Your conscious mind takes pictures of what you want and passes the film to the photo lab, your subconscious
mind. Your subconscious mind then develops the pictures and passes them back up to your reality. The photo
lab doesn’t argue with you over the content of the film that you sent to it. It simply develops the photographs
exactly as you saw them through the lens of your mind’s eye.

To get back to our car example, when you resume driving your old car after having driven the new car from the
dealership, your subconscious mind accepts the new car as your desired reality and the old car as your past
situation. Your subconscious mind then goes to work and consistently, continuously begins to urge you in the
direction of doing the things that will make it possible for you to have that new car.

A friend of mine, who was unemployed at the time, decided to use this technique to get a new BMW. He began
visiting the dealership every Saturday and taking a new BMW for a drive. He feasted his mind and senses on
the car. He smelled the leather, he looked through the windshield and at the dashboard, and he thought of
himself owning this car as he drove it around on test-drives. He got a brochure on the car from the dealership,
cut out the pictures and put them everywhere, including on the steering wheel of his old car. Each time he
glanced down at the steering wheel and saw a picture of his new BMW, he imagined that he was already driving
it.

The most remarkable things began to happen. First, he went from being unemployed to being employed. After
two months, he changed to a better job, and after four months, he changed jobs again. By the end of the year,
he was making three times what he had made at his very best job in the past. This time, he was working in an
area of sales that was totally suited to him. Almost exactly to the day one year after he began this visualization
process, he walked into the BMW dealership, traded in his old car, bought his brand-new BMW, and drove it
away. He was still driving it the last time I spoke to him. Does visualization work? Well, here’s an exercise that
has worked for me and might work for you.

Everyone I know wants to have his “dream home.” The first problem with obtaining a dream home is that most
people have never even sat down to think about what it would look like.
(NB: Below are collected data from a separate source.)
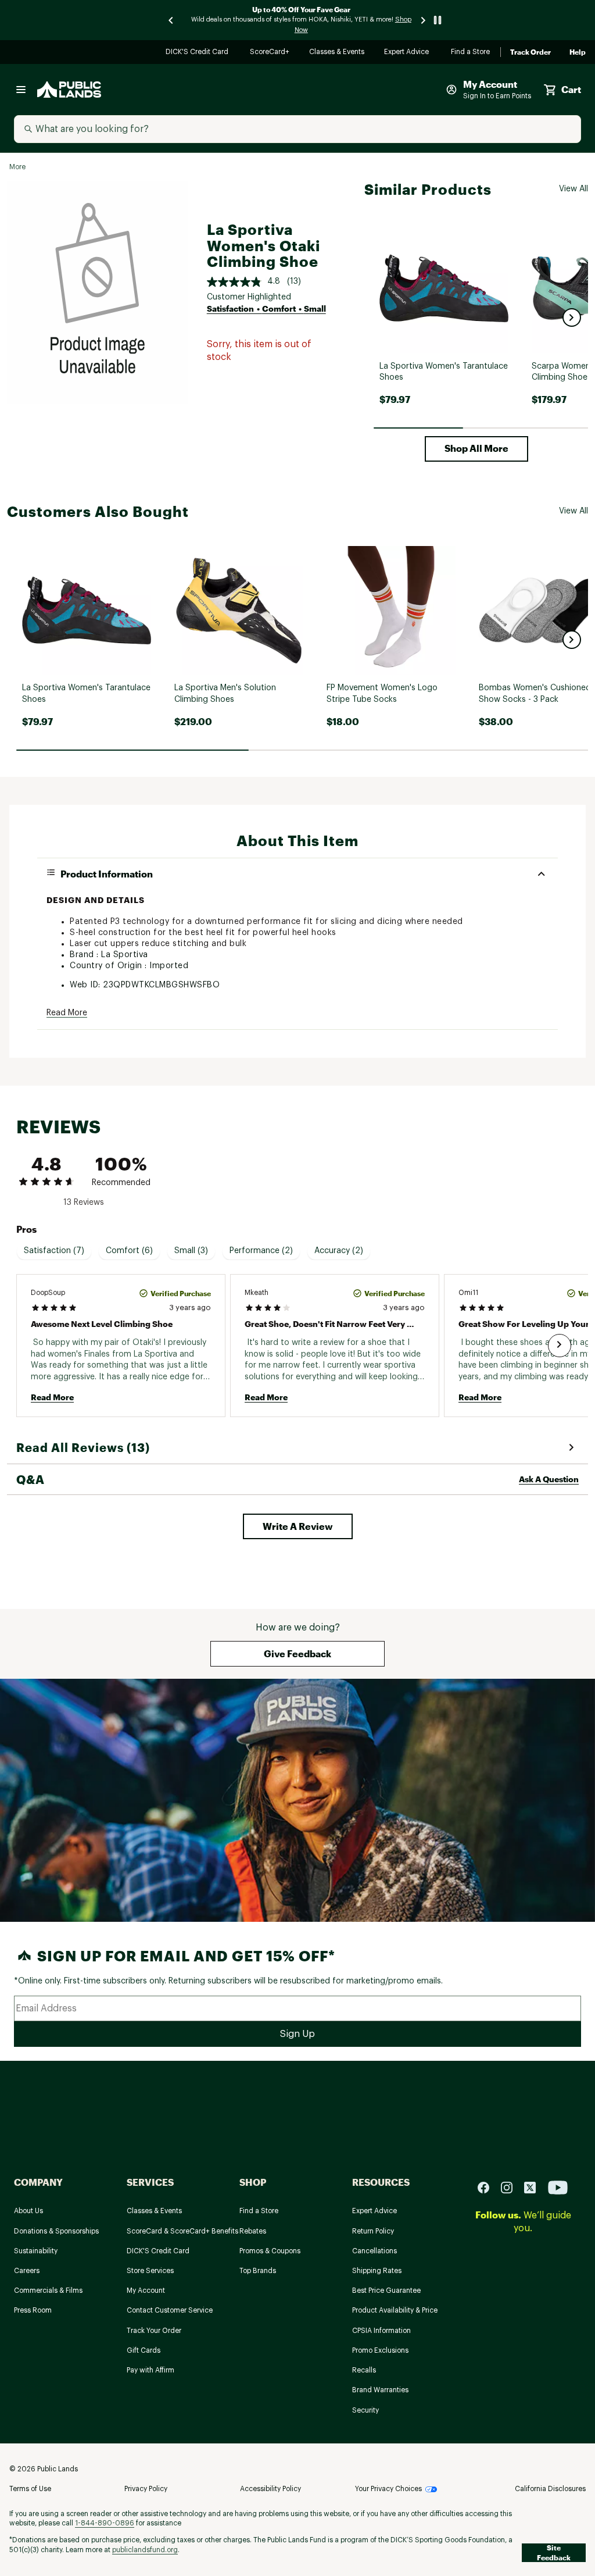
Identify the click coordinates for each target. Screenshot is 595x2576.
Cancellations (374, 2250)
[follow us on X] (534, 2186)
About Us (28, 2210)
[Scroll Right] (559, 1345)
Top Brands (257, 2270)
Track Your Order (154, 2330)
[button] (571, 317)
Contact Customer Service (170, 2310)
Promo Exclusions (380, 2350)
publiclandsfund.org (145, 2549)
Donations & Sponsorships (56, 2231)
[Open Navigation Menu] (21, 89)
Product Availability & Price (395, 2310)
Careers (27, 2270)
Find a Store (471, 52)
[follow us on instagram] (511, 2186)
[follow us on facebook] (488, 2186)
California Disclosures (550, 2488)
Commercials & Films (48, 2290)
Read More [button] (66, 1013)
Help (577, 52)
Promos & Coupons (269, 2250)
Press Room (33, 2310)
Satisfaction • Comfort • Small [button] (266, 308)
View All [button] (573, 189)
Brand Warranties (380, 2389)
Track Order (530, 52)
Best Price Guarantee (386, 2290)
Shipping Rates (377, 2270)
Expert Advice (408, 52)
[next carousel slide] (424, 20)
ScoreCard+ (270, 52)
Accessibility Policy (270, 2488)
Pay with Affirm (150, 2370)
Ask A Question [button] (549, 1479)
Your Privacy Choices (388, 2488)
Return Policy (373, 2231)
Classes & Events (337, 52)
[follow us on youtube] (557, 2186)
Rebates (252, 2231)
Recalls (364, 2370)
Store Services (150, 2270)
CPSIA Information (381, 2330)
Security (365, 2410)
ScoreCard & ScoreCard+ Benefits (182, 2231)
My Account (146, 2290)
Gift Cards (143, 2350)
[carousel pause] (438, 20)
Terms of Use (30, 2488)
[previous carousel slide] (171, 20)
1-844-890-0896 (104, 2523)
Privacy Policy (145, 2488)
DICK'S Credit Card (198, 52)
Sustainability (36, 2250)
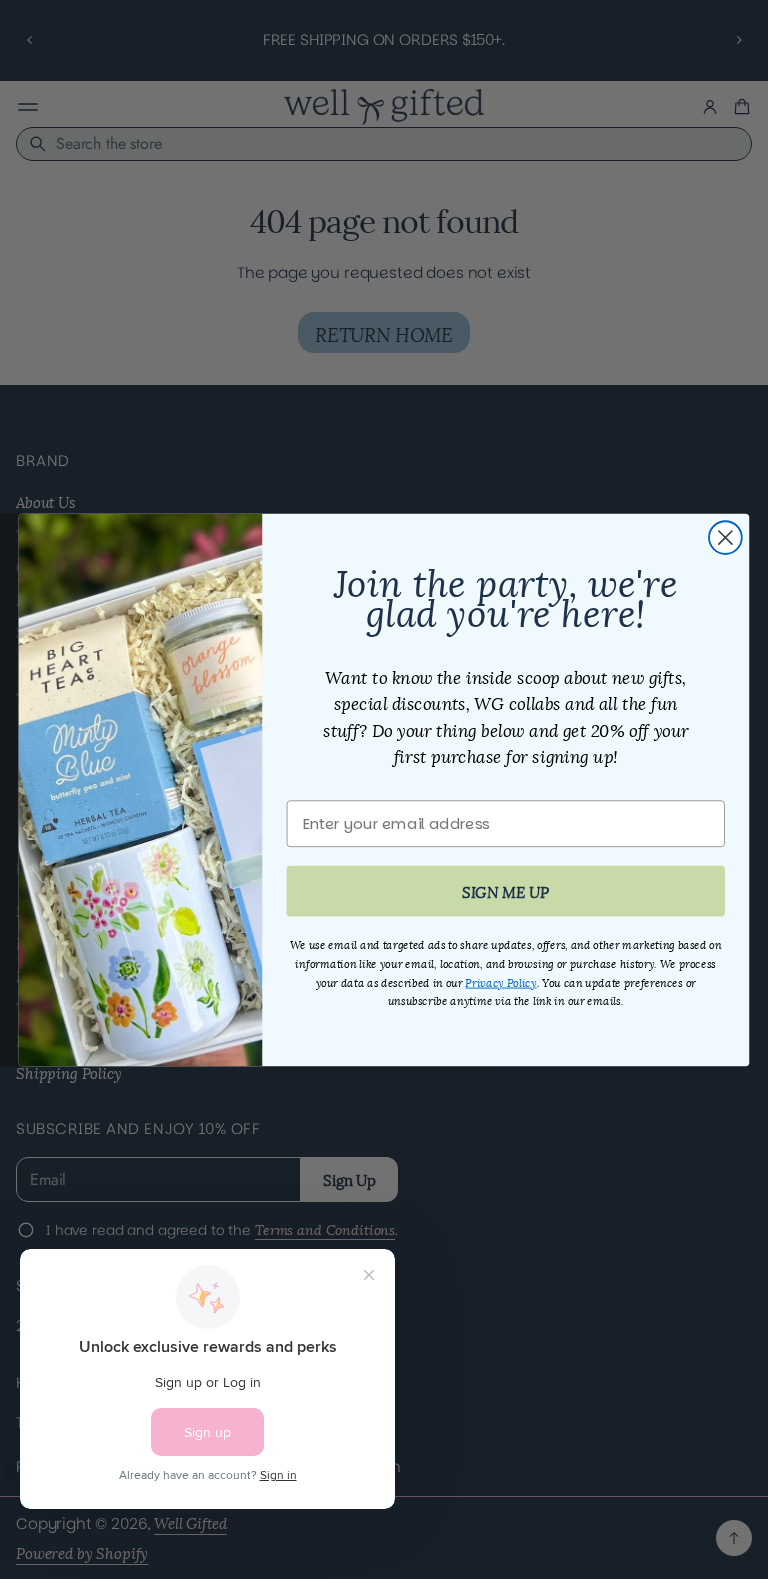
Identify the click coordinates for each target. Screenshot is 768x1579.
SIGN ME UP (505, 889)
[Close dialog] (725, 537)
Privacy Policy (500, 981)
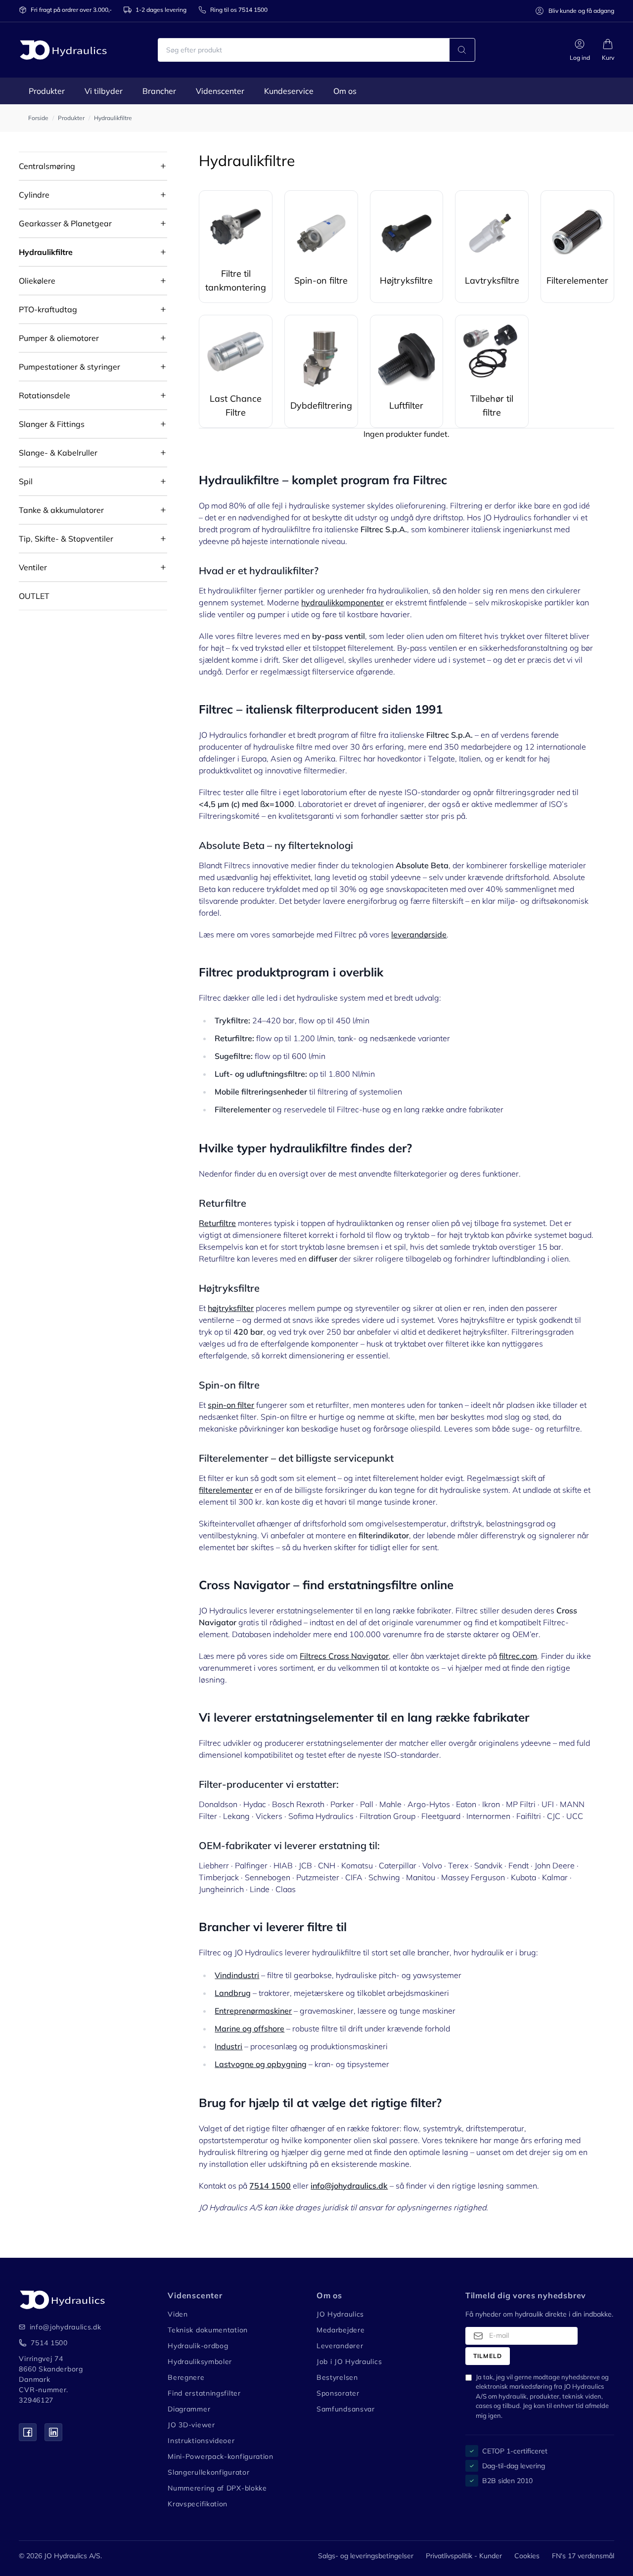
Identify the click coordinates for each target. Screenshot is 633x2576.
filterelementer (226, 1490)
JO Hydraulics (340, 2314)
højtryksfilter (231, 1308)
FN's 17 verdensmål (583, 2555)
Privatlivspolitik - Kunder (464, 2555)
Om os (345, 91)
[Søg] (462, 50)
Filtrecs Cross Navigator (344, 1656)
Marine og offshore (249, 2028)
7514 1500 (49, 2342)
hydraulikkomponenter (342, 602)
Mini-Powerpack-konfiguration (220, 2456)
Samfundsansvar (345, 2409)
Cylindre (34, 195)
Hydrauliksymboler (200, 2361)
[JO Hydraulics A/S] (63, 50)
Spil (26, 481)
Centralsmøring (47, 166)
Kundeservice (289, 91)
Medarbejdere (340, 2329)
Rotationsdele (44, 395)
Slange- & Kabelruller (58, 453)
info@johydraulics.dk (59, 2327)
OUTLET (34, 596)
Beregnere (186, 2377)
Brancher (159, 91)
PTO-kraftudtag (48, 309)
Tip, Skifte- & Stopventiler (66, 539)
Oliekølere (37, 281)
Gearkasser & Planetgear (65, 223)
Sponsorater (338, 2393)
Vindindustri (237, 1975)
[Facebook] (28, 2432)
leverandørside (419, 934)
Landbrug (233, 1993)
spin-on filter (231, 1405)
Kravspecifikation (197, 2503)
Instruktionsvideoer (201, 2440)
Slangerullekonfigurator (208, 2472)
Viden (178, 2314)
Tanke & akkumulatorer (61, 510)
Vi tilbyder (104, 91)
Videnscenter (220, 91)
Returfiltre (217, 1223)
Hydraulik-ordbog (198, 2345)
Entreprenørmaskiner (253, 2011)
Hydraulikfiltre (46, 252)
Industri (228, 2046)
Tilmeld (487, 2356)
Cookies (527, 2555)
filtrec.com (518, 1656)
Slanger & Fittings (52, 424)
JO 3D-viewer (191, 2424)
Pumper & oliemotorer (59, 338)
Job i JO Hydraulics (349, 2361)
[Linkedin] (53, 2432)
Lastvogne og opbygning (261, 2064)
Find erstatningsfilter (204, 2393)
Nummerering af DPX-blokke (217, 2488)
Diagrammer (189, 2409)
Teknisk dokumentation (208, 2329)
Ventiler (33, 567)
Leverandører (339, 2345)
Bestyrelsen (337, 2377)
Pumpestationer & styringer (69, 367)
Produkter (47, 91)
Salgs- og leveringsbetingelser (365, 2555)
Many years ago, when my wife, Barbara, and I were going through financial difficulties, we began putting
together a composite of our dream home. We subscribed to magazines full of beautiful pictures and
descriptions of lovely homes for sale. We cut out pictures and descriptions that were consistent with what we
were looking for. We discussed our dream home at great length. We went to open houses in the best
neighborhoods in the city. We looked at beautiful, expensive homes and at the details and furnishings in them.
We read Architectural Digest and House Beautiful. We eventually came up with a mutually agreed on composite
of what our dream home would look like. Within a year after beginning this exercise, we moved from a rented
home to a beautiful home that we had purchased. It wasn’t quite what we had in mind, but we both recognized
at the time that it was merely a stepping-stone to what we really wanted. A year later, after looking at 150
houses in different cities, we walked into a home that was for sale, took one look around and, without speaking,
both knew that we had found it. This was the home that we had been looking for. It cost twice as much as we
ever had imagined paying for a house, and it required a good deal of renovation to make it conform to the
mental pictures we had developed. Nonetheless, we bought it, renovated it, repainted it, furnished it and
landscaped the grounds exactly as we had imagined. And it all began to come together after we had carefully
crafted a clear mental picture of what it would look like when it was done.

Many, many books and articles have been written on the process of visualization. I’ve personally studied the
subject for many years. Because the ability to visualize is a natural attribute, it is something that you can learn
to do extremely well with practice. If you do it properly, and consistently, visualization can help you to move
ahead further and faster than perhaps any other process you could engage in.